Collected data entries =
***
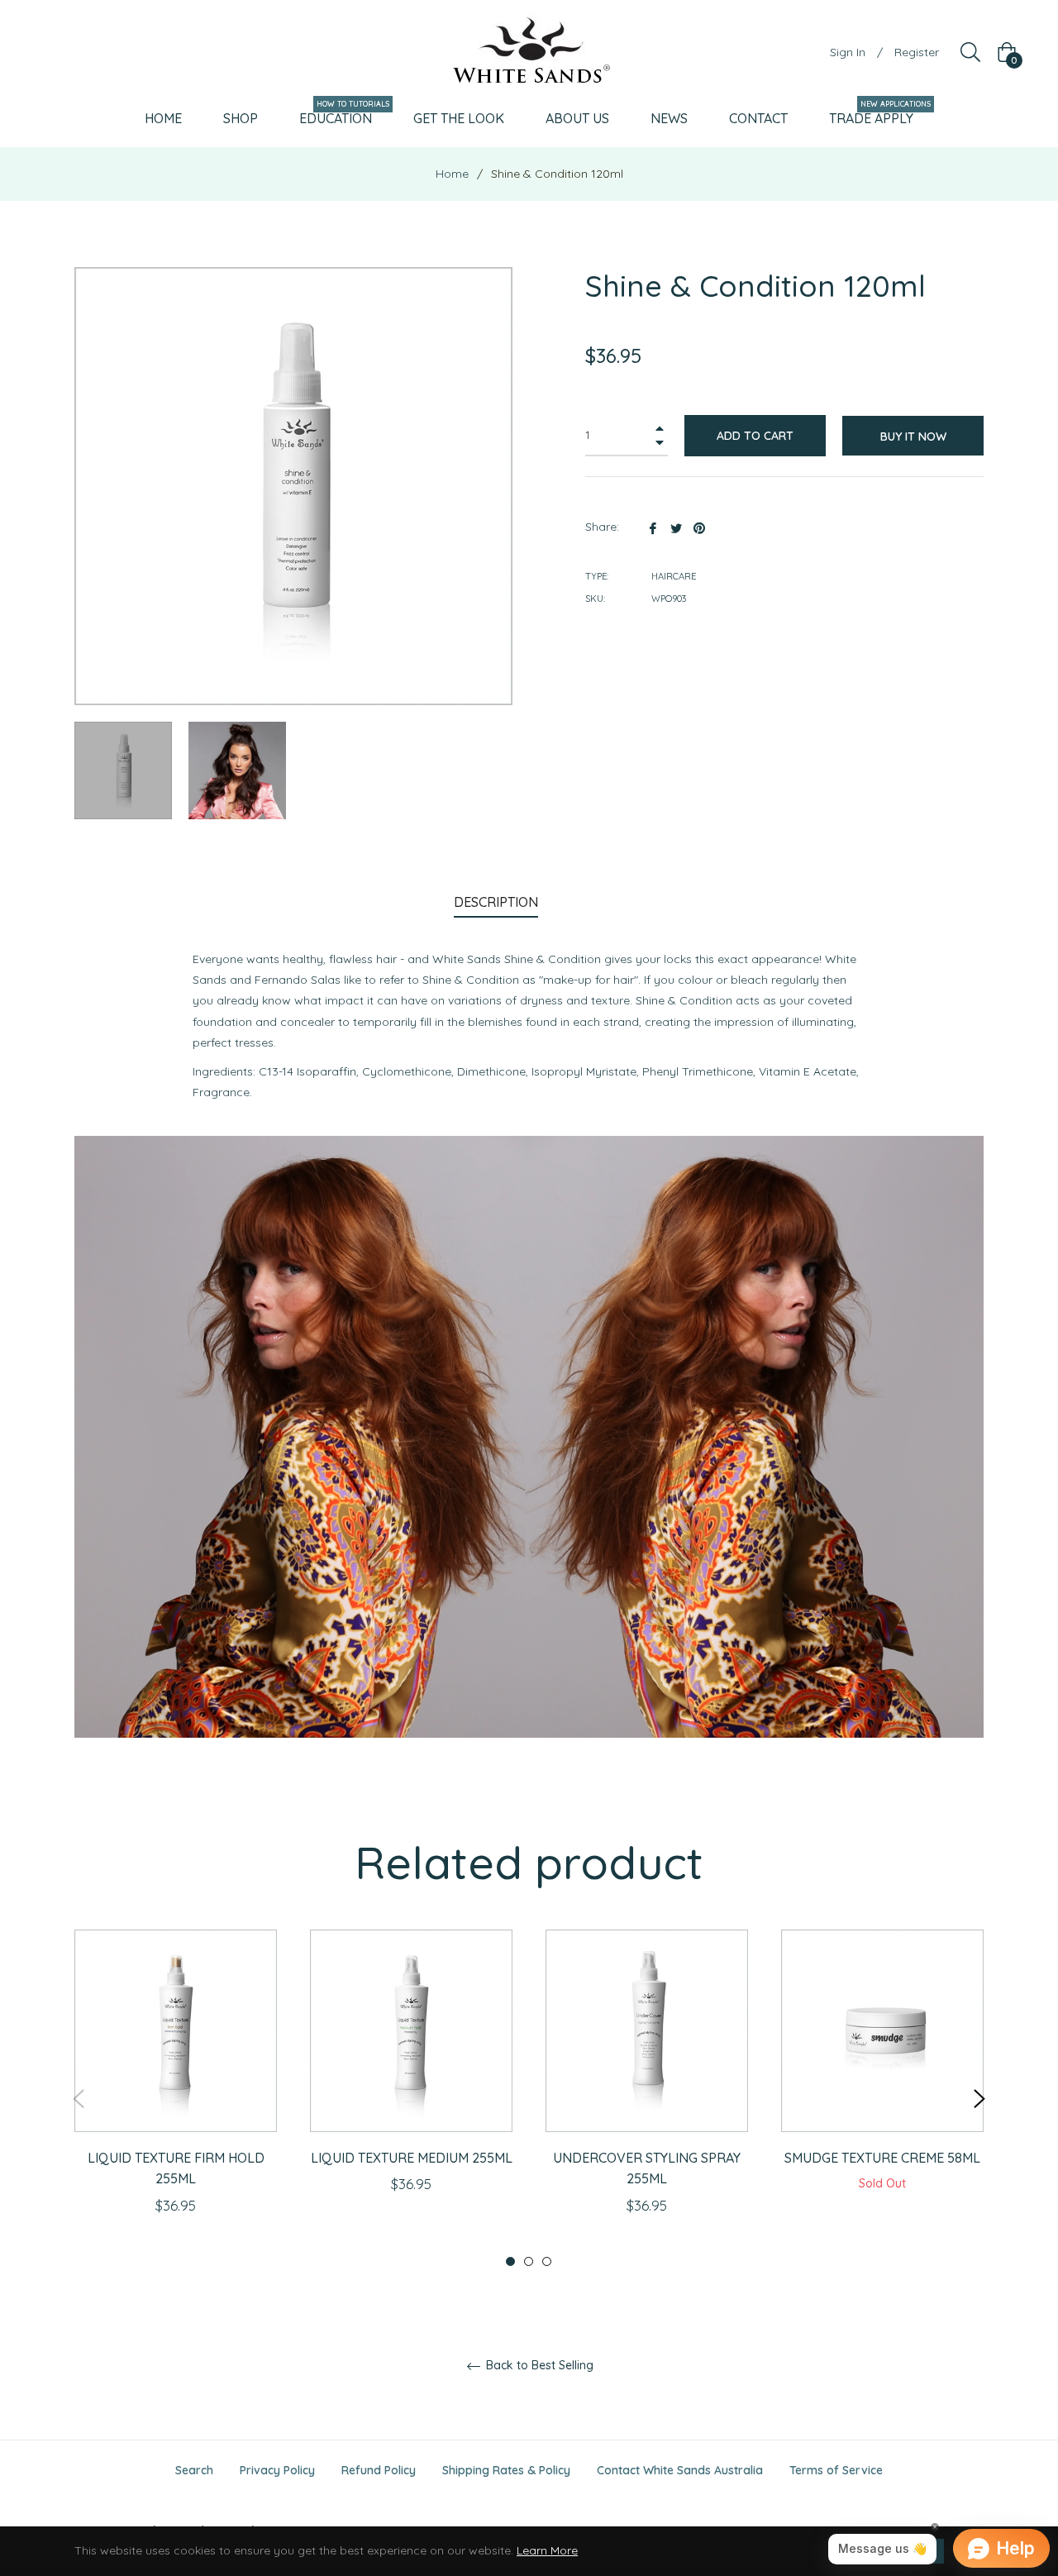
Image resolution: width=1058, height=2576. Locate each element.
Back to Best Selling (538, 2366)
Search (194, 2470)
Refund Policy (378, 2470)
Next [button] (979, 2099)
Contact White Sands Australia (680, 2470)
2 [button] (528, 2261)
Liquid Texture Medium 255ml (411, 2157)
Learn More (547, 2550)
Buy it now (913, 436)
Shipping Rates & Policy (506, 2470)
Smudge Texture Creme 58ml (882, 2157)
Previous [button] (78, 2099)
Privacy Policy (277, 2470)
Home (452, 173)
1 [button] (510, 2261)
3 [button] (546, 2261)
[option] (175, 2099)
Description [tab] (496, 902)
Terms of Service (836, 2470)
***
TASK TO COMPLETE =
Print exactly, and only, the lines from the line containing "Contact White Sands Australia (680, 2470)" through the final line of the records, both included.

WRITTEN RESPONSE =
Contact White Sands Australia (680, 2470)
2 [button] (528, 2261)
Liquid Texture Medium 255ml (411, 2157)
Learn More (547, 2550)
Buy it now (913, 436)
Shipping Rates & Policy (506, 2470)
Smudge Texture Creme 58ml (882, 2157)
Previous [button] (78, 2099)
Privacy Policy (277, 2470)
Home (452, 173)
1 [button] (510, 2261)
3 [button] (546, 2261)
[option] (175, 2099)
Description [tab] (496, 902)
Terms of Service (836, 2470)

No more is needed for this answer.